A partir da agrupação de mulheres Pão e Rosas lutamos pelo nosso direito a decidir quando quisermos ser mães, assim como pelo direito de decidir não o ser; e entendemos que esta luta precisa estar aliada a uma batalha consequente por acabar com a classe burguesa parasita, que necessita da opressão sobre nossos corpos para aumentar os níveis de exploração sobre a classe trabalhadora de conjunto

No 28 de setembro se comemora o Dia Latino-americano e Caribenho de Luta pela Legalização do Aborto e neste ano, em que assistimos a empreitada reacionária do bolsonarismo sobre o direito ao aborto através da nefasta portaria 2.282, é necessário um forte chamado para os organismos da classe trabalhadora, das mulheres, negros e negras, indígenas e da juventude para conformar a mais forte mobilização para torcer o punho deste governo. A Bancada Revolucionária de Trabalhadores de São Paulo, com Diana Assunção, Letícia Parks e Marcello Pablito, assim como as demais candidaturas do MRT em Porto Alegre com Valeria Muller e em Contagem com Flavia Vale está levantando com força um grande chamado a toda a esquerda, para que nosso direito ao aborto esteja no centro de todas as campanhas, a serviço de fazer deste 28 de setembro um dia de mobilizações, que seja uma grande demonstração de forças contra o governo, colocando a necessidade de defendermos o direito ao aborto legal, seguro e gratuito, contra a portaria 2.282 e todos os ataques de Bolsonaro e Damares Alves e pela separação imediata da igreja e do Estado!

REFERÊNCIAS:

[1] Pesquisa Nacional de Aborto 2016. In: https://www.scielo.br/pdf/csc/v22n2/1413-8123-csc-22-02-0653.pdf

[2] MARTINS, Eunice Francisca; ALMEIDA, Pollyanna Ferraz Botelho de PAIXÃO, Cilene de Oliveira; BICALHO, Paula Gonçalves; ERRICO, Livia de Souza Pancrácio de. Causas múltiplas de mortalidade materna relacionada ao aborto no Estado de Minas Gerais, Brasil, 2000-2011. Cadernos de Saúde Pública 2017.

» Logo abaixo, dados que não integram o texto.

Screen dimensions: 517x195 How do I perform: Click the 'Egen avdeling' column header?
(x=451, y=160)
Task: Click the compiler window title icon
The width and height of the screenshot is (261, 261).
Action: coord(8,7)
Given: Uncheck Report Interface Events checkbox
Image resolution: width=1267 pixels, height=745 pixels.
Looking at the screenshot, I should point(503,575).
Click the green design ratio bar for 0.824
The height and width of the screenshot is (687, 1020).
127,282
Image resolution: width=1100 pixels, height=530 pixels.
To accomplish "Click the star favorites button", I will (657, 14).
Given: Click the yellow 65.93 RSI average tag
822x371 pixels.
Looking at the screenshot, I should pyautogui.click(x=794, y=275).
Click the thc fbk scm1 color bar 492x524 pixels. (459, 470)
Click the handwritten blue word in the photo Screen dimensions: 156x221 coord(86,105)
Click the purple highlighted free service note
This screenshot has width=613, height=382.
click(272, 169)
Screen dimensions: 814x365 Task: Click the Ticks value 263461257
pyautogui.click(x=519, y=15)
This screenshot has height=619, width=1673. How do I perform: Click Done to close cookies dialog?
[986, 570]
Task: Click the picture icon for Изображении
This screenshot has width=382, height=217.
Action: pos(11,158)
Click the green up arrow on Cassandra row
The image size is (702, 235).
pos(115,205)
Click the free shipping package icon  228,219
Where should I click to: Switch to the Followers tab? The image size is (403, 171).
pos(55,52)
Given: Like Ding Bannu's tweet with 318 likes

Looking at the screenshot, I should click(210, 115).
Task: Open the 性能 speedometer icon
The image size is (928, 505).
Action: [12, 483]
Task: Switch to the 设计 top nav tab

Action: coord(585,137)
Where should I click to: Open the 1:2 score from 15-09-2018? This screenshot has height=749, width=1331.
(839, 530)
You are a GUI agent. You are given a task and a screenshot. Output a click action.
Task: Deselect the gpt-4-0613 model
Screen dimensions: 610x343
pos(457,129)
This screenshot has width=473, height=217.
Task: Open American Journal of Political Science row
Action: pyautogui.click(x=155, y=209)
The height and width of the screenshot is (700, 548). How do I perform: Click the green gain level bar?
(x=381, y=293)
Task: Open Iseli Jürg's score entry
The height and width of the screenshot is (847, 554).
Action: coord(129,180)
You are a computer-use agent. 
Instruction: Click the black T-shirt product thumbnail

[3] Dados do The Intercept, disponível em: https://theintercept.com/2017/03/16/qual-o-preco-que-o-brasil-paga-pela-criminalizacao-do-aborto/

[4] https://forumseguranca.org.br/

[5] Dados do Relatório Atlas da Violência 2019 – Ipea e FBSP https://www.ipea.gov.br/atlasviolencia/arquivos/downloads/6537-atlas2019.pdf

[6] Dados da pesquisa Aborto legal no Brasil: revisão sistemática da produção científica, 2008-2018, in: https://www.scielo.br/scielo.php?script=sci_arttext&pid=S0102-311X2020001302001&lng=pt&nrm=iso&tlng=pt

[7] Dados da Secretaria de Defesa Social de Pernambuco

[8] https://www.infomoney.com.br/economia/taxa-de-desemprego-das-mulheres-e-394-superior-a-dos-homens-diz-ibge/

[9] http://observatorioseguranca.com.br/produtos/relatorios/

[10] https://periodicos.ufsc.br/index.php/ref/article/view/16469/15039

[11] ASSUNÇÃO, Diana. Para enxergar a vida com o olhar das mulheres em Trotsky e luta das mulheres São Paulo: Edições Iskra, 2015 pag 15.